MATERIALS PROVIDED below:

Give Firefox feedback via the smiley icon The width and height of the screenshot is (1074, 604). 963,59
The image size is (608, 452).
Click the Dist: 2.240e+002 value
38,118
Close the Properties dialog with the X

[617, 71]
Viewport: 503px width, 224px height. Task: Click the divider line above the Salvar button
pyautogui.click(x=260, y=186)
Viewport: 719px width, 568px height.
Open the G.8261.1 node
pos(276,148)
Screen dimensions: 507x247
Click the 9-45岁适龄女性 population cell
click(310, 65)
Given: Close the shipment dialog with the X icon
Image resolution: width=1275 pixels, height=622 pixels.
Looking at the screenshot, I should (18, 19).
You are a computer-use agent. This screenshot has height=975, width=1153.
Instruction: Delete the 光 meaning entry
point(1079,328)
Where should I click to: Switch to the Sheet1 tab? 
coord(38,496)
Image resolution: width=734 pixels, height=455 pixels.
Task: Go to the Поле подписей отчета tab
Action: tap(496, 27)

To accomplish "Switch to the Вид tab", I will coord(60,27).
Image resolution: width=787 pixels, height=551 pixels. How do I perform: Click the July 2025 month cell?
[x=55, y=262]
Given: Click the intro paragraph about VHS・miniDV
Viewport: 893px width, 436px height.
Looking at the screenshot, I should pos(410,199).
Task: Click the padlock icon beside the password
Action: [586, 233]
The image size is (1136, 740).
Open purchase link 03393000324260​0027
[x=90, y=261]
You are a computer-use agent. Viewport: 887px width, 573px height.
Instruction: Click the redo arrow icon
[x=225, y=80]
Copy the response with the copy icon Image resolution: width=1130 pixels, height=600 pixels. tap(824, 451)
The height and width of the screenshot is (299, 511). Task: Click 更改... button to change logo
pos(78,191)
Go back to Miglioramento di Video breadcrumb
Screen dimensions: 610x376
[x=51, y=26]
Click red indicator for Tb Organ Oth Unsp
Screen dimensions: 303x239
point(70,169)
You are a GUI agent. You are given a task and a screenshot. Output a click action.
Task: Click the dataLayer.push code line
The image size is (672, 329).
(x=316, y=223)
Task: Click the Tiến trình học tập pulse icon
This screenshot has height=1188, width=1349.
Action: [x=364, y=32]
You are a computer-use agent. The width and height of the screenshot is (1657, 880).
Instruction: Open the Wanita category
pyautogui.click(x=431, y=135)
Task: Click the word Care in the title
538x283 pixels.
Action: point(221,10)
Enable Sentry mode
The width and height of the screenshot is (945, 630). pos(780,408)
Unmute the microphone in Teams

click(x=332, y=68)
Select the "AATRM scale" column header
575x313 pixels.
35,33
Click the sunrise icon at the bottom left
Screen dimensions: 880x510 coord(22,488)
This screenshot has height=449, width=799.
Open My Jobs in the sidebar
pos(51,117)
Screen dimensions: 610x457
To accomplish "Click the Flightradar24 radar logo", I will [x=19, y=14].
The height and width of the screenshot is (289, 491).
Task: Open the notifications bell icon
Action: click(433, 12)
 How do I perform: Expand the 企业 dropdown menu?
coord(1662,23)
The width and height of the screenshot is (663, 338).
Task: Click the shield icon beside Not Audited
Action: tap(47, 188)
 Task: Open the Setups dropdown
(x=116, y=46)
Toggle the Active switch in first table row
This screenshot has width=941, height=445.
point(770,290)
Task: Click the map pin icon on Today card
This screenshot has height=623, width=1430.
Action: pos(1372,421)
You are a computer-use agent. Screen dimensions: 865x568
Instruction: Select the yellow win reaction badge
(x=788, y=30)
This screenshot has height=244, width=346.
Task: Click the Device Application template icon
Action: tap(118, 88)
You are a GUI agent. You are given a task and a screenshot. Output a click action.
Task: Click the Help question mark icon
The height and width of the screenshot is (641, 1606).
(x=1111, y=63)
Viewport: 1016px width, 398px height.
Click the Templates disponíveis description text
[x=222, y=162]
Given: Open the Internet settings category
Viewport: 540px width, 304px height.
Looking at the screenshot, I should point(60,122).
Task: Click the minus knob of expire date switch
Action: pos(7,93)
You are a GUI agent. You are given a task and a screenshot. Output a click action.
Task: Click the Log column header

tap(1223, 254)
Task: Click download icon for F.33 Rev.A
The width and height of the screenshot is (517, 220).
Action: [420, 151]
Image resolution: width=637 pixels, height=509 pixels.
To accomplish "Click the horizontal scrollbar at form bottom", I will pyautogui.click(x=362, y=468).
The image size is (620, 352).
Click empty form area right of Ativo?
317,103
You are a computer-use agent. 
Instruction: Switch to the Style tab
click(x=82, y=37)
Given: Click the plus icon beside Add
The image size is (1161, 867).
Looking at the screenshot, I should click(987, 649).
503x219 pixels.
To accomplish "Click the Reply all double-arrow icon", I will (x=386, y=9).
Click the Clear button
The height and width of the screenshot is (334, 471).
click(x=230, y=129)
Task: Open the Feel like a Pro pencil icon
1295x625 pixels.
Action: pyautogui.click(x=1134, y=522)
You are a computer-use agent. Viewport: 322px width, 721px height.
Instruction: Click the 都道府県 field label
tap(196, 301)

End of MATERIALS PROVIDED.

EXERCISE REQUIREMENTS: Scan the records for lines that hold "agent", and reproduce each one you find.

EXERCISE SOLUTION:
You are a computer-use agent. This screenshot has height=975, width=1153.
You are a computer-use agent. Viewport: 887px width, 573px height.
You are a GUI agent. You are given a task and a screenshot. Output a click action.
You are a computer-use agent. The width and height of the screenshot is (1657, 880).
You are a computer-use agent. Screen dimensions: 865x568
You are a GUI agent. You are given a task and a screenshot. Output a click action.
You are a GUI agent. You are given a task and a screenshot. Output a click action.
You are a computer-use agent. 
You are a computer-use agent. Viewport: 322px width, 721px height.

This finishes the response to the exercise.